Using James as the example of a good leader, we can see how a decision-making process not only helps in avoiding aimlessness, but it assures efficiency in reaching goals.

A. Gather data: In Jerusalem, James listened to both Paul and Peter before making his decision. The wise leader gets all the information he can before making his decision.

B. Define objectives: In the case of the Jerusalem conference, James knew ahead of time what he needed to accomplish: He needed to reach a conclusion on the “Gentile problem.”

C. Develop alternatives: Don’t stop short of considering all the possibilities. Should we send a letter, should we send messengers, or (as they did in Jerusalem) should we have messengers deliver a letter?

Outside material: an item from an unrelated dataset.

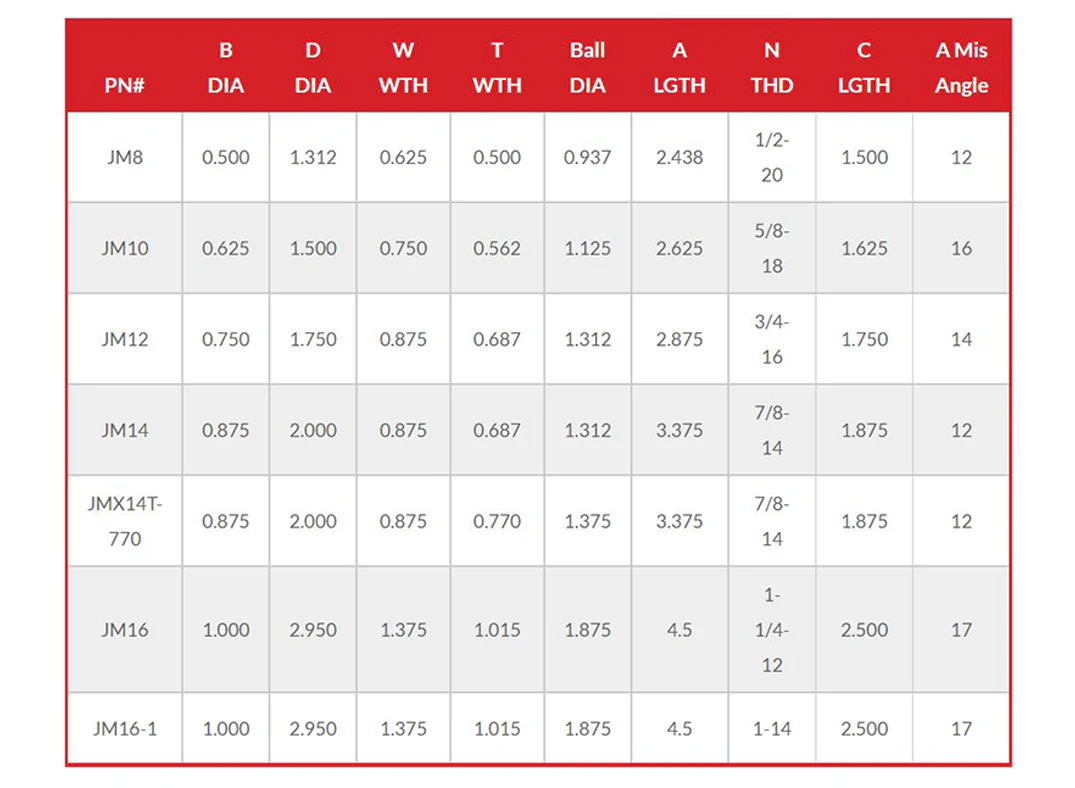The height and width of the screenshot is (788, 1075).
Task: Click the Ball DIA column header
Action: point(588,67)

And wouldn’t it be a good idea for one of those messengers to be the man who argued against the decision reached-to let the Gentiles know we are standing together in our decision?

D. Calculate the risks: James realized his decision could be badly misunderstood not only by the Gentiles in Antioch, Syria and Cilicia, but by modern-day Gentiles as well. Yet in the light of all circumstances, he still felt it was the best decision-and stuck to it.

E. Follow through on your decision: The good leader selects the alternative he feels God has approved-then sticks to it. From that point on, he will protect the decision rather than try to eliminate all risks. He does this by establishing controls, providing for feedback and making secondary support decisions-such as the decision to send Paul along as one of the messengers to the Gentiles.

It is important the leader not get ahead of himself by jumping to quick decisions. Sometimes it is better to hear all the facts, then wait awhile before making a final decision. My own experience has led me to believe that it is best to wait at least 24 hours before making the final decision. That gives God a chance to speak after the meeting is over. I know of very few decisions that cannot be put off a day.

5. Give the meeting top priority. If you are going to call a meeting which pulls people away from other important things they could be doing, you need to assure them nothing will interrupt that meeting. Few things are as insulting as to be called to a meeting, then have to wait while the leader reads his mail, excuses himself to answer the phone, or allows other business to interfere with the schedule.

If I am conducting a staff meeting in our church office, I ask the receptionist to hold all but emergency calls until the meeting is over. However, you need to keep in mind a basic premise used by marketing people: “Never make yourself unavailable to a client.” That means cutting off calls, but only to a certain level.

We have found the best way to keep our staff meetings from being interrupted is to hold them from 7 a.m. to 9 a.m.-before the normal workday begins. I have found mornings much better for meetings than late afternoon simply because our minds are fresher and not cluttered with the problems of the day.

We conduct our elders’ meetings “off premises.” IBM, as well as many other companies, often holds staff meetings at off-site locations. This has the advantage of lowering chances of interruptions as well as providing a pleasant respite from the week’s ordinary routines. I have discovered we do far better with our elders when we set apart an “all-day Saturday” time for us to meet, usually in the home of one of the men, in a nearby retreat center, or perhaps in a beach-front condo. This allows us time for prayer as well as business meetings.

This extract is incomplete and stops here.